Errors were calculated by applying the trend line to the calculated free energies of the known species and comparing to their BDFE literature value. Errors are reported as the mean of BDFEcalc-BDFElit (signed mean error, MSE = 0.0) and the mean of the absolute values ​​of BDFEcalc-BDFElit (unsigned mean error, MUE = 1.3). The inner-sphere reorganization energy for electron transfer (λis, ET) was estimated by assuming non-adiabatic behavior and calculating the difference between the single point energies of the corresponding species in its ground state and the corresponding single point energy of this ground state in the oxidized or reduced geometry.

The radius of the P3EFe molecules (rcat; equation 2) was approximated using the volume of several relevant crystal structures. This value was approximated to 33 kcal/mol, consistent with the reductions of interest occurring in the normal region. The distance between iron centers was taken as twice the radius of the P3EFe species (r = 12 Å) and ϵo is the static dielectric constant.

Figure A1.1. Structure of P 3 B FeN 2 − + (Et 2 O) 2 H + immediately before (top) and after (bottom) dissociation of a Et2O moiety

Supplementary Data for Chapter 3

The quoted isomer shifts are relative to the centroid of the spectrum of a metallic foil of α-Fe at room temperature (RT). The tube is then allowed to warm to RT and stirred at RT for at least 10 minutes. The volatiles from the reaction mixture are vacuum transferred at RT to this collection flask.

After completion of the vacuum transfer, the collecting flask is sealed and warmed to room temperature. Integration of the 1H NMR peak observed for NH4 was then integrated against the two peaks of trimethoxybenzene to quantify the ammonium present. The THF was then evaporated to provide a thin film of precatalyst at the bottom of the Schlenk tube.

The temperature of the system is allowed to equilibrate for 5 minutes and then the tube is sealed with a Teflon screw valve. This tube is led out of the box in a liquid N2 bath and transported to a fume hood. At this point the tube is allowed to warm to room temperature with stirring and is stirred at room temperature for 5 minutes.

Cl (μmol)

The container is released from the glove box into a liquid N2 bath, then thawed in a dry ice/acetone bath with agitation at ~900 rpm. The headspace of the reaction vessel was periodically sampled with a sealable gas sampling syringe (10 mL), which was loaded into a gas chromatograph, and analyzed for the presence of H2(g). The solvent is evaporated to form a thin film of the precatalyst and a stir bar is added.
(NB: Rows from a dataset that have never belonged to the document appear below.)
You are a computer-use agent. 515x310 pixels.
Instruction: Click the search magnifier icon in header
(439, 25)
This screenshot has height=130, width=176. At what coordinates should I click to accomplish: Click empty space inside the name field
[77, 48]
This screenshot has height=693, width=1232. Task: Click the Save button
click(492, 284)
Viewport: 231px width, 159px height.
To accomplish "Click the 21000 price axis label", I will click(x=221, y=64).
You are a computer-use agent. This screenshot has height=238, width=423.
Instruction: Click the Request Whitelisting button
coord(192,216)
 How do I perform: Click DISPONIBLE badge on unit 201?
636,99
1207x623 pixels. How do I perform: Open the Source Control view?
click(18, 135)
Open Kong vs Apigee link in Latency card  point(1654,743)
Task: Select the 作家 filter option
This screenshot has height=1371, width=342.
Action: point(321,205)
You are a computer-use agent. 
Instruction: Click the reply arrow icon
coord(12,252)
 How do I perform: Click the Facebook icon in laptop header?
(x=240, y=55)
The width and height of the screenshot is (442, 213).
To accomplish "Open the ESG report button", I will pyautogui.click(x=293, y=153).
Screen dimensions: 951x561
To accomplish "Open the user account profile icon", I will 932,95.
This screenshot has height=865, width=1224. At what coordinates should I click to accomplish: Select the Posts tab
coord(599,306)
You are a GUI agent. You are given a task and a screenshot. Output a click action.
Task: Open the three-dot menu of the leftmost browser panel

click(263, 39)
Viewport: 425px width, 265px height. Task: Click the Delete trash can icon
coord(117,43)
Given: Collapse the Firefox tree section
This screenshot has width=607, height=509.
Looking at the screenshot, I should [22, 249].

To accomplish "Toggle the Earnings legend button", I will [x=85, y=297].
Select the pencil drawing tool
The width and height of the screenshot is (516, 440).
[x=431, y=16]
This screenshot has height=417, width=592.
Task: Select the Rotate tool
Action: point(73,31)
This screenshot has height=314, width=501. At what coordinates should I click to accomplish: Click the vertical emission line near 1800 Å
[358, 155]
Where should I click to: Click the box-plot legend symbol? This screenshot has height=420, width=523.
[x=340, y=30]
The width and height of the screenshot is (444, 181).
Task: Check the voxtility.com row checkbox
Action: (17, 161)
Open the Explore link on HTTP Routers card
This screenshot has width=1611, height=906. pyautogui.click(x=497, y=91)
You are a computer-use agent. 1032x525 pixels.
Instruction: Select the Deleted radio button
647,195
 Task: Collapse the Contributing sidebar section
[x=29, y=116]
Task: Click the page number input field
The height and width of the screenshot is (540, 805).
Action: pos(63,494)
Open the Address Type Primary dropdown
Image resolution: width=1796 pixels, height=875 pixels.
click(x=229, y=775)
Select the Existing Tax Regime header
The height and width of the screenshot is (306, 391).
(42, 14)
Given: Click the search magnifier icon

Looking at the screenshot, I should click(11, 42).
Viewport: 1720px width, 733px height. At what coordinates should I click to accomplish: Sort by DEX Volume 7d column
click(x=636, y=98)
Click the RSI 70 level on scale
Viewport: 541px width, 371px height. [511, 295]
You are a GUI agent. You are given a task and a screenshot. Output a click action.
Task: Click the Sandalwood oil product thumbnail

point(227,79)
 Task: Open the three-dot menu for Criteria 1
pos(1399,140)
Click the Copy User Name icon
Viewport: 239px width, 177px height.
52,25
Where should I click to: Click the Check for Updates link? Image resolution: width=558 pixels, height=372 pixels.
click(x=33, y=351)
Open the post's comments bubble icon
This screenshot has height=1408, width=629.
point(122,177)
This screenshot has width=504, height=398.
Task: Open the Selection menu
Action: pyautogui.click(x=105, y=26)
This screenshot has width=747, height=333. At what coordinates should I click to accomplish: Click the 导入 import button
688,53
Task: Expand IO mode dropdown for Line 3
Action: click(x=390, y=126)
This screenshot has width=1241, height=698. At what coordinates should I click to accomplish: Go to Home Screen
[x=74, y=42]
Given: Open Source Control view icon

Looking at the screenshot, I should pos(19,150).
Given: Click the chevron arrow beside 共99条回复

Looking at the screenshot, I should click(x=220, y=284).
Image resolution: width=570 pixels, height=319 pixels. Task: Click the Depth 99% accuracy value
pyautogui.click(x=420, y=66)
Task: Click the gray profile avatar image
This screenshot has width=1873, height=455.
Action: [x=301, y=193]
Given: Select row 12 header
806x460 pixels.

At this point, the sample, immersed in N2(l), is taken outside the glove compartment and mounted in the cryostat. Fitting details for Figure A2.3: Four quadrupole doublets were found necessary to obtain an adequate simulation. One of these can be identified as [P3BFe]+ based on the asymmetry in the line shape of the right-hand feature in P3BFe–.

The raw data are shown as black dots, the simulation as a solid red line, with components in green, purple, yellow and orange (see Table A2.6.5 for parameters). At this point the sample is quickly transferred from the glove box and placed in N2(l) before being warmed. A comparison of the best-fit parameters for the authentic sample of P3BFeN2- (A), freeze-quenching of the reaction with the reductant (B), freeze-quenching of the catalytic reaction mixture (C).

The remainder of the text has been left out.